____ Provided data

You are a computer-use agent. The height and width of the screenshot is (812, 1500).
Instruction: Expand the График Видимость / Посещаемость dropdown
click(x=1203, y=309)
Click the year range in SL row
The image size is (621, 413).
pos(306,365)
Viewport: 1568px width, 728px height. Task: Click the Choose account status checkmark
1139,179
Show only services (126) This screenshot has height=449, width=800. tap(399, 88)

________

- **Task instructions**
Can you reproduce all of the material above, line for line and word for word, without changing anything?

- **Task solution**
You are a computer-use agent. The height and width of the screenshot is (812, 1500).
Instruction: Expand the График Видимость / Посещаемость dropdown
click(x=1203, y=309)
Click the year range in SL row
The image size is (621, 413).
pos(306,365)
Viewport: 1568px width, 728px height. Task: Click the Choose account status checkmark
1139,179
Show only services (126) This screenshot has height=449, width=800. tap(399, 88)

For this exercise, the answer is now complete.